E’ un mondo in incessante movimento che segue rotte migratorie precisate da scadenze stagionali, tra la Costa Azzurra, i centri termali più rinomati, le località poste sulle rive dei laghi, le prestigiose stazioni invernali della Svizzera.
Recuperare un accredito che consenta un comodo accesso a questo mondo a parte è tutt’altro che semplice. Bisogna armarsi di pazienza e di sfrontatezza, occorre dare una bella ripassata ai manuali del bon ton, serve una rinfrescata del proprio guardaroba per scoprire ad uno ad uno i nascondigli dei vip.
Quale soluzione migliore che trasformarsi in cronisti della elegantissima “Cronaca d’oro. Rivista dell’alta società”, pubblicata dal 1910 a Milano? Issati a bordo di una impeccabile Isotta Fraschini modello B, siamo pronti a cominciare il nostro piccolo giro della Lombardia sportiva che conta.
La prima tappa ci porta diritto ad uno dei santuari dello sport italiano, la brughiera di Montichiari, collocata tra Brescia e Mantova, regno della velocità, dell’altezza, dei motori rombanti, miti prediletti dalla sensibilità dell’epoca.
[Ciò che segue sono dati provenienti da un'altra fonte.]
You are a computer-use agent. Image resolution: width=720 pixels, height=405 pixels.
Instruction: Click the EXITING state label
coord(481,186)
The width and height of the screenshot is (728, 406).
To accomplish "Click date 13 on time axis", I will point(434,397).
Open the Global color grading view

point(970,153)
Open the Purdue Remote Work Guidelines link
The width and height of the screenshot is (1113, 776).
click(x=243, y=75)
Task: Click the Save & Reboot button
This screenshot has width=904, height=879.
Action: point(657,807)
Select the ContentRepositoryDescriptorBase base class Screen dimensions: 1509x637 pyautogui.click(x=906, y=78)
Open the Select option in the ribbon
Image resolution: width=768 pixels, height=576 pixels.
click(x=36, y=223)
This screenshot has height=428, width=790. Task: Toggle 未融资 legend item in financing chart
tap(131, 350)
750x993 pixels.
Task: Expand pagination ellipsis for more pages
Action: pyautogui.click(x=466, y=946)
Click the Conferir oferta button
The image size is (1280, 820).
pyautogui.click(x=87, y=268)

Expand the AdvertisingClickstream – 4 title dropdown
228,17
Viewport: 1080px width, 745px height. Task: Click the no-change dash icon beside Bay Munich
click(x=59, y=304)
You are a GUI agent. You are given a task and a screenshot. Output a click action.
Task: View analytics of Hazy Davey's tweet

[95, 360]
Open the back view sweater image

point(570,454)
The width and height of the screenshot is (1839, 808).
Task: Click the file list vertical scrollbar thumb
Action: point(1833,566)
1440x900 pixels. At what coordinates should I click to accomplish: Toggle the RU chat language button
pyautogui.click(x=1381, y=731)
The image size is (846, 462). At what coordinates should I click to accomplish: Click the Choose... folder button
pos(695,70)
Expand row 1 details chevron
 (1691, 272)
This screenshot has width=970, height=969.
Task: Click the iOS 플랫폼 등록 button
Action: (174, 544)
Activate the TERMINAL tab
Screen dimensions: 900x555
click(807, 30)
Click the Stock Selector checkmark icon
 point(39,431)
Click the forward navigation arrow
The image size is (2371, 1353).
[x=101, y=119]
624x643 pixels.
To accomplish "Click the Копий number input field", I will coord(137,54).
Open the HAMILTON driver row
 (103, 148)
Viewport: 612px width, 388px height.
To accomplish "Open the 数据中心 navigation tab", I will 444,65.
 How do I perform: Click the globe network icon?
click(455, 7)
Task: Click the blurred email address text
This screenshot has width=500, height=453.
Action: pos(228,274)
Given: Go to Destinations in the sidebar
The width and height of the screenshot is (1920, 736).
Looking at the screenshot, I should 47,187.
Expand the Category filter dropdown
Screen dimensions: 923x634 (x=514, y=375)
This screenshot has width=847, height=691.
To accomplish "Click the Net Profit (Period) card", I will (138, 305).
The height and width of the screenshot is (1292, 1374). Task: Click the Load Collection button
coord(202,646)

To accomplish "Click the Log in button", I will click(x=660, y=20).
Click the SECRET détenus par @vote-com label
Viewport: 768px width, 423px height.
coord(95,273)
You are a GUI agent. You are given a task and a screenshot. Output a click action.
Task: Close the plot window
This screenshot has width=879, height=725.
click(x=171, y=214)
Qui, dal settembre del 1905, è in funzione il primo circuito automobilistico realizzato nel Bel Paese, luogo di svolgimento di competizioni di richiamo europeo come la Coppa Florio, e punto di raduno dei soci degli esclusivi club motoristici, fieri dei loro giocattoli di lusso, avvolti in pellicce d’orso, resi irriconoscibili dalle maschere e dagli occhialoni. Qui, nel settembre del 1909, ha luogo il Circuito Aereo Internazionale, prima ribalta delle spericolate evoluzioni dei nuovi titani lanciati alla conquista dei cieli, primi attori di uno spettacolo reso morbosamente attraente dai rischi che ne accompagnano la messa in scena. Sulle tribune, mescolati all’alta società al gran completo, guardano all’insù D’Annunzio, Puccini, Kafka.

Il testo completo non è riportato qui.